- _Data supplied_

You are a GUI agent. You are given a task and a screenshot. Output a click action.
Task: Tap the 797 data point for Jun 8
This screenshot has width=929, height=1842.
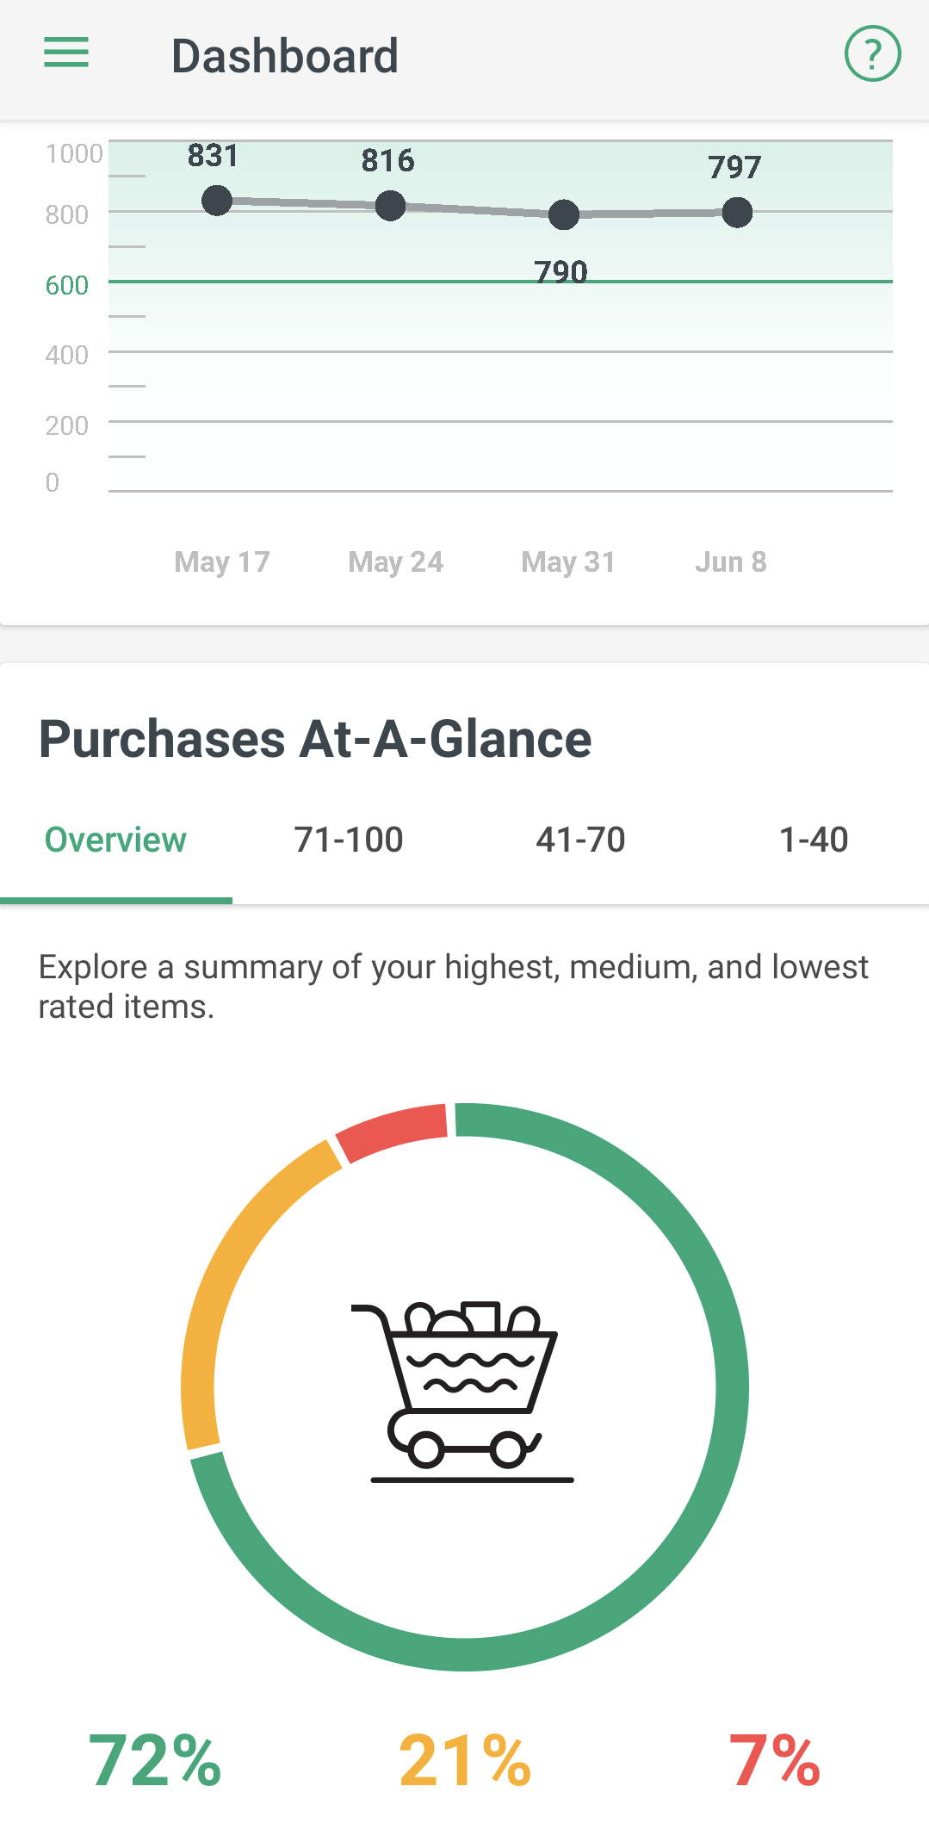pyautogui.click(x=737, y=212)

* * *

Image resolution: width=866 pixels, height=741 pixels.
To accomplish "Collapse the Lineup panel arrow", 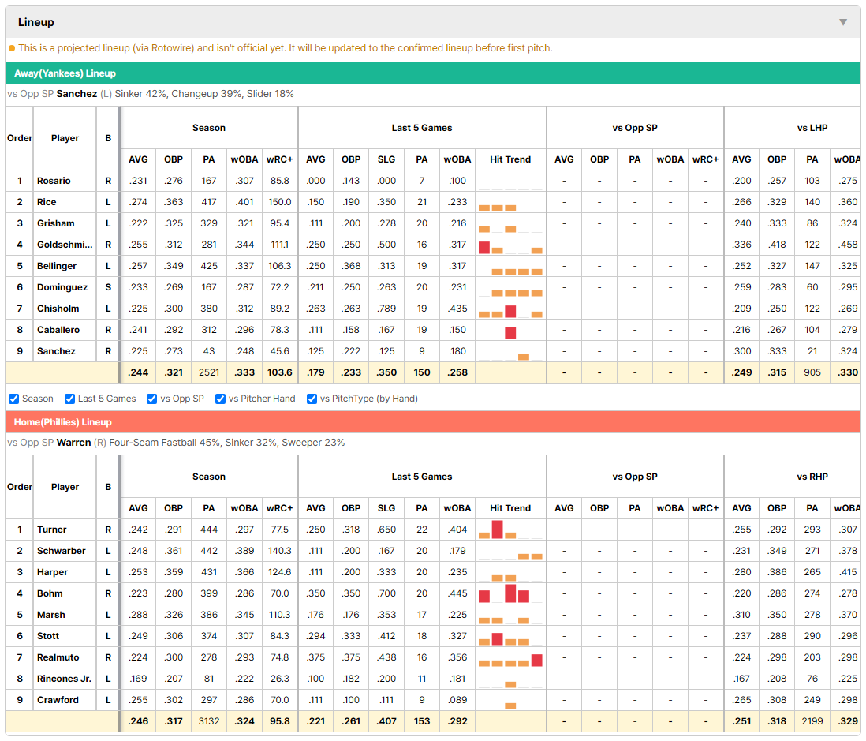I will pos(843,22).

- _What the exercise asks_
Reproduce the listing from the line with "You are a GUI" up to and including the line with "pyautogui.click(x=737, y=212)", requests included, and scale every coordinate in the answers by 0.8, rounding to whole numbers with halves rounded up. Omit the pictures from the result.

- _Output of the task_
You are a GUI agent. You are given a task and a screenshot. Output a click action.
Task: Tap the 797 data point for Jun 8
This screenshot has width=929, height=1842.
pyautogui.click(x=590, y=170)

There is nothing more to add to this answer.